Other potential causes for pediatric pruritic rashes include allergic contact dermatitis (any age; but flare-ups happen after contact with an allergen), eczema (children of any age, sometimes associated with asthma and hay fever), and dermatitis herpetiformis (older children and young adults and often accompanied by gastrointestinal symptoms); those patients with scabies may be the result of social contact with other infected individuals in their classroom, family, or play groups (Cunliffe, 2006).

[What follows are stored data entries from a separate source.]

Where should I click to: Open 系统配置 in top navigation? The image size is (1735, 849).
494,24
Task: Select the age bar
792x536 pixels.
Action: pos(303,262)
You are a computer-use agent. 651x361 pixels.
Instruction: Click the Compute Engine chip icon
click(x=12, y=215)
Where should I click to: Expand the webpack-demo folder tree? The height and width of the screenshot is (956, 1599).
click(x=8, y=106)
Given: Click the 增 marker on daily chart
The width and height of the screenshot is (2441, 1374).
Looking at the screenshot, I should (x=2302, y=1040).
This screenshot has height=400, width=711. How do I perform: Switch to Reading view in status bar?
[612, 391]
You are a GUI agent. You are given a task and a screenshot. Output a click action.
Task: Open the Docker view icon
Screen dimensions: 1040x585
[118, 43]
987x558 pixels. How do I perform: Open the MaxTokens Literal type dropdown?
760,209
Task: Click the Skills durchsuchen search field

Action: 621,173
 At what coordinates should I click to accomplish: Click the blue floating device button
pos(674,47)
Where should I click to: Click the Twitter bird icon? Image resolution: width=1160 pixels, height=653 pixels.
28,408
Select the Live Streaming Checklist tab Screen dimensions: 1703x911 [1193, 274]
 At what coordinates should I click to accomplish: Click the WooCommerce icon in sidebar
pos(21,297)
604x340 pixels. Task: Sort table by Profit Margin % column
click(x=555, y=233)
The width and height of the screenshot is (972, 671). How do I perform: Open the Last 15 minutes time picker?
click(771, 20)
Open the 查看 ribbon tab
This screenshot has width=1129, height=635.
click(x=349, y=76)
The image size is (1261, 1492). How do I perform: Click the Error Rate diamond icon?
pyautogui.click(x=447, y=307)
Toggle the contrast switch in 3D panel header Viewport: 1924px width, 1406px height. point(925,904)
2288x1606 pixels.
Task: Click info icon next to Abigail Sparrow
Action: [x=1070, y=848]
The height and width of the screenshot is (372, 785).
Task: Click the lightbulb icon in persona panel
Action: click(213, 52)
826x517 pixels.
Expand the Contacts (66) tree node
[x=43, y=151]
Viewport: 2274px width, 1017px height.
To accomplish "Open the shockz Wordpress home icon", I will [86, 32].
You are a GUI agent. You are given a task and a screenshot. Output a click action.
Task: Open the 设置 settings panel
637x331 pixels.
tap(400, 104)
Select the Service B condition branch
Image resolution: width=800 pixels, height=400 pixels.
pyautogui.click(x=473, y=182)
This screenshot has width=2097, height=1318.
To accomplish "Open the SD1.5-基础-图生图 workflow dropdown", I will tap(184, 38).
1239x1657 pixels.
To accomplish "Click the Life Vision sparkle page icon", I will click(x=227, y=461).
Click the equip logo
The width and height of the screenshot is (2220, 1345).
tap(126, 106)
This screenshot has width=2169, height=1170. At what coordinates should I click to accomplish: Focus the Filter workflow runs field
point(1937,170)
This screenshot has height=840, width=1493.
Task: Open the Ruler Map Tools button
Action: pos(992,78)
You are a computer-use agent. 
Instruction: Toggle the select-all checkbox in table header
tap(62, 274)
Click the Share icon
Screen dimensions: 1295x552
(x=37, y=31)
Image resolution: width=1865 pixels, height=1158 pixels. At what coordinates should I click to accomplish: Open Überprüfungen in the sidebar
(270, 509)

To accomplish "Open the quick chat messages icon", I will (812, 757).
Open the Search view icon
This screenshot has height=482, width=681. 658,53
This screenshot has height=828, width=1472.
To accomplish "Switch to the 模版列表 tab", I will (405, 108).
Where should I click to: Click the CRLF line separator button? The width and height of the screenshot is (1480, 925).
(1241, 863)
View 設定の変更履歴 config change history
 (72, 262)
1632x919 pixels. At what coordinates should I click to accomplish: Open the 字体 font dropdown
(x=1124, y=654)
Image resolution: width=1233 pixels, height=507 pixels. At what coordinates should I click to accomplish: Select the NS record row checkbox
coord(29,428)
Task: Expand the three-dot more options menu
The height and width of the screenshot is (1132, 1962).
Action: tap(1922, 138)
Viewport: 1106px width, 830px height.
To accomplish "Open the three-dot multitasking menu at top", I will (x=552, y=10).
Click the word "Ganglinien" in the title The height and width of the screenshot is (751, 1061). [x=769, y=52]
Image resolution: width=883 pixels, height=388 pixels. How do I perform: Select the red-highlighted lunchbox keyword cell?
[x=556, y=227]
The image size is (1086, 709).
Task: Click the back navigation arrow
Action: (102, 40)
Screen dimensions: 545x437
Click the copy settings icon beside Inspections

With so many potential sources of a generalized pruritic rash, these are clearly not the only possible diagnoses.

Treatment of diagnoses

Treatment varies according to the suspected underlying cause of the rash. Suggested treatments for the above causes include (Cunliffe, 2006):

  • Eczema: Use a topical steroid—the lowest dosage that deals with the rash—allowing it to dry before following it with lots of moisturizing lotions. If the rash is on the face, try a topical pimecrolimus cream instead; patients should also avoid sun exposure (Cunliffe, 2006).
  • Scabies: Everyone in the household should be treated for scabies with 5% permethrin from the neck down on every inch of the skin, including under the nails, and leave on for12 to 24 hours before bathing. Towels and bed linens should be washed in hot water and dried in a dryer; the infected person should repeat the treatment in four days (Cunliffe, 2006).
  • Lichen planus: Use potent or very potent topical steroids are effective and they should be used only if the symptoms are severe; the side effects are significant and include skin atrophy; if symptoms are widespread or include the genital area, a specialist is needed (Cunliffe, 2006).
  • Dermatitis herpetiformis: These patients should be referred for specialist care (Cunliffe, 2006).
  • Papular urticaria: If an antihistamine is not effective, full blood work is needed; these patients should avoid aspirin and NSAIDs, and in children desloratadine is recommended (Cunliffe, 2006).
  • Allergic contact dermatitis: In this case, once the allergen has been identified, the main treatment is to avoid contact with that allergen and apply a topical steroid (Uhlenhake, 2009). For example, a leading allergen is nickel, present in eyeglass frames, inexpensive jewelry, rivets in jeans, and even cell phones (Uhlenhake, 2009).